Source passage:
——————

James Talarico is not a knowledgeable person about Scripture or about its application. Let's take his stance on abortion. Scripture is clear that humans are made in God's image and that already in the womb God is at work shaping the young child. The Bible affirms that God cares for babies in the womb whom he meticulously forms (Psalms 139:13-16; 22:10; Job 31:15), including even calling prophets (Isaiah, Jeremiah) and apostles (Paul) from their existence in the womb (Isaiah 49:1, 5; Jeremiah 1:5; Galatians 1:15).
The Bible doesn't mention every issue in society. The absence of mention of abortion is no more significant than its absence of mention of the cruelty of infant exposure. The evidence that we do have from both Testaments of Scripture and from the unified witness of early Christian texts in the period from the second century A.D. on (also first-century Judaism) leave little doubt about the church's consistent stance against abortion as a grave wrong (see appendices below).
[An early Israelite law from the "Book of the Covenant" does treat the penalty to be imposed on a man who, striking a pregnant woman accidentally, causes "what is to be born in her" to die (Exodus 21:22-25). The unborn child is given significant enough value that the one who brings about that child's death, even accidentally, can be crippled with debt sufficient to throw him into indentured servitude (debt slavery). And that is for an accidental blow.]
Talarico's previous assertion that God gave Mary the option in Luke 2 of aborting the Son of God conceived in her womb is laughable. In Talarico's warped theological thinking, he pictures in his head God saying through his angel: "Hey Mary, if you want to go ahead and kill the Son of God in your womb, that's fine with me. I respect your choice in the matter. I'm 'pro-choice' all the way!"
This is so monumentally absurd that it qualifies (along with his "gay marriage" claim) for the oft-quoted lines in the movie Billy Madison: "What you've just said is one of the most insanely idiotic things I have ever heard.... Everyone in this room is now dumber for having listened to it. I award you no points, and may God have mercy on your soul."

——————

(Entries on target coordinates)
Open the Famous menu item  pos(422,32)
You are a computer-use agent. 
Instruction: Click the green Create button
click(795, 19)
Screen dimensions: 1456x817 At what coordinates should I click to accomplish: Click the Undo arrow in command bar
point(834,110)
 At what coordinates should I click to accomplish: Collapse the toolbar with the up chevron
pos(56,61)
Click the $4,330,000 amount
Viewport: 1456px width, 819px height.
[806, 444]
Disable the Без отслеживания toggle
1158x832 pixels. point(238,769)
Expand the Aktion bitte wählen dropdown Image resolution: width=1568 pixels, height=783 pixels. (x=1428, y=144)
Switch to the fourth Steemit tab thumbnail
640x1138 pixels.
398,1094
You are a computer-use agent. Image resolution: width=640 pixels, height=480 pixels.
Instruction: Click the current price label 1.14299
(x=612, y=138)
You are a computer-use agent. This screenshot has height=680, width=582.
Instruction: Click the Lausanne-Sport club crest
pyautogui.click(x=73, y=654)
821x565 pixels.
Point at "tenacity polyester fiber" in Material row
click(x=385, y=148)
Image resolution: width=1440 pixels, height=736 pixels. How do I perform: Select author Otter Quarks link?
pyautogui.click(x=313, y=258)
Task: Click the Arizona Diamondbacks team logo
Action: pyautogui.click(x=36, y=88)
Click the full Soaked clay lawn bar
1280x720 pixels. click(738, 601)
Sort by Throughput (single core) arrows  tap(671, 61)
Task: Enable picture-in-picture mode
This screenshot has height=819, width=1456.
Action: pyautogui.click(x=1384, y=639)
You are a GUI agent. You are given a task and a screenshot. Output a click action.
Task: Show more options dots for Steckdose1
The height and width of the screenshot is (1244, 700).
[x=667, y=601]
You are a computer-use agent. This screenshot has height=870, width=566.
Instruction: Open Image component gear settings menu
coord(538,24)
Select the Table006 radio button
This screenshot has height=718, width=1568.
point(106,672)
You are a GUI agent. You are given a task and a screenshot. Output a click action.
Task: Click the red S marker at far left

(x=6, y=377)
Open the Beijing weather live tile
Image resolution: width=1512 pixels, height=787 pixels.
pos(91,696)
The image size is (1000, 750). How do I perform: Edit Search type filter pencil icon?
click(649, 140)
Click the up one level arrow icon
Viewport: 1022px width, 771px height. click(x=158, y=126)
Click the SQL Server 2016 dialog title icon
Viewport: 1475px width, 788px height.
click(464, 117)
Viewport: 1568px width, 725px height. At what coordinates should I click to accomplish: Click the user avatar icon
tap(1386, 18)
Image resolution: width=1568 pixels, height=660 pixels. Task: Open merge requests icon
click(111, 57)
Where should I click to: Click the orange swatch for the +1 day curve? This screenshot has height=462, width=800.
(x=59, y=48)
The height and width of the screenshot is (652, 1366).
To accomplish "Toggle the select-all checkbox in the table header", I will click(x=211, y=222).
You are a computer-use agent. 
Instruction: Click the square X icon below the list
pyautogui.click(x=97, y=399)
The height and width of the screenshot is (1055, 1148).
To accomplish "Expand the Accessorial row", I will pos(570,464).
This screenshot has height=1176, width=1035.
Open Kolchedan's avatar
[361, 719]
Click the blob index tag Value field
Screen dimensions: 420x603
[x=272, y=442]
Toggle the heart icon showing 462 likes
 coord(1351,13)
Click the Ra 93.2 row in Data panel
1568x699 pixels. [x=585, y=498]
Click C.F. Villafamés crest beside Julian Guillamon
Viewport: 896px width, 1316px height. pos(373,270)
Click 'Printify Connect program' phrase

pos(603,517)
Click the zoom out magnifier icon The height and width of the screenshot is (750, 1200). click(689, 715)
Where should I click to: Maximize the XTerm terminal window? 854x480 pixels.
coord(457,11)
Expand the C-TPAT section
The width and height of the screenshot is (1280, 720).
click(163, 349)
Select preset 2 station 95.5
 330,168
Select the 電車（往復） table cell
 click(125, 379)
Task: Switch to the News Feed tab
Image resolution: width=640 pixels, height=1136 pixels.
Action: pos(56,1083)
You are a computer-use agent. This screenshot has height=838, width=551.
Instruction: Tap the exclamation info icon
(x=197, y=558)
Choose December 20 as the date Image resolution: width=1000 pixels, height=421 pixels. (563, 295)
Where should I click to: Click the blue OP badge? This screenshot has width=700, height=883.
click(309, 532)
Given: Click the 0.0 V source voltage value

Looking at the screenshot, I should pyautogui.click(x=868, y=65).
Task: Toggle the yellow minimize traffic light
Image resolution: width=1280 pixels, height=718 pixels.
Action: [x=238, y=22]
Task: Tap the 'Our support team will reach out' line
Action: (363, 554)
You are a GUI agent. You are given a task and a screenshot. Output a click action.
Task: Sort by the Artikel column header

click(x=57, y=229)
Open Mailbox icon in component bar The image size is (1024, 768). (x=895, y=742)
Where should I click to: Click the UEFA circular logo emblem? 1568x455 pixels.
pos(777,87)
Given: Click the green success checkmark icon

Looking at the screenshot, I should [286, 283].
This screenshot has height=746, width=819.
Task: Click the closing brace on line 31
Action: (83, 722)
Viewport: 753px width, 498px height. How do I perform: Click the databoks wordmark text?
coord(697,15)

——————

Parts of the exercise:
a. Answer from the passage criticizing James Talarico:
(i) Which two prophets does it name as called from the womb?
(ii) In the early Israelite law it cites, what can happen to a man whose accidental blow causes the unborn child's death?
(iii) Which movie supplies the lines it quotes?
b. Write the next paragraph of the passage criticizing James Talarico, beginning after its final sentence.

Answers by task:
a.
(i) Isaiah and Jeremiah.
(ii) He can be crippled with debt sufficient to throw him into indentured servitude (debt slavery).
(iii) Billy Madison.

b.
Appendix 1: Abortion in first-century Judaism
According to the Jewish historian Josephus (AD 37-105?), "it (viz., the Mosaic law) declares to women neither to bring on a miscarriage (perhaps by drugs) of what is sown (viz., the 'seed' or child implanted in the woman's womb), nor to utterly destroy [or: abort]* it (*Gk. dia-phtheirein; perhaps by dismemberment); but if it should happen, she would be a child-killer (Gk. tekno-ktonos), because she would be making a life [or: soul] vanish and diminishing the race" (Against Apion 2.202; ca. A.D. 100; translation mine).
There is no question here that Josephus is portraying it as a given that the Judaism of his day opposed abortion as child-killing. It is apparent that by “Law of Moses” is meant the Decalogue prohibition, “You shall not murder,” since an earlier contemporary, Philo of Alexandria, discussed the issue of abortion under that rubric (Special Laws 3.108-9), as did later Christians. There is also no question that Josephus is targeting abortion in the first clause. It is possible that the second clause could be rendered "nor to destroy it afterward," a reference to infanticide.
Appendix 2: Abortion in the Early Church
Given the warrants from Scripture and the prevailing position of early Judaism, it is not surprising that the earliest manual of Christian teaching outside the New Testament, the Didache (or "The Teaching of the Twelve Apostles"; pronounced Di [as in "did"] - dak [as in "dark"] - HAY), which may date as early as ca. A.D. 100 from Syria, appears to correlate abortion with infanticide as "murder" of a "child" (2:2):
"You shall not murder a child in abortion,* nor shall you kill one (just) born" (οὐ φονεύσεις τέκνον ἐν φθορᾷ οὐδὲ γεννηθέντα ἀποκτενεῖς; my translation is literal).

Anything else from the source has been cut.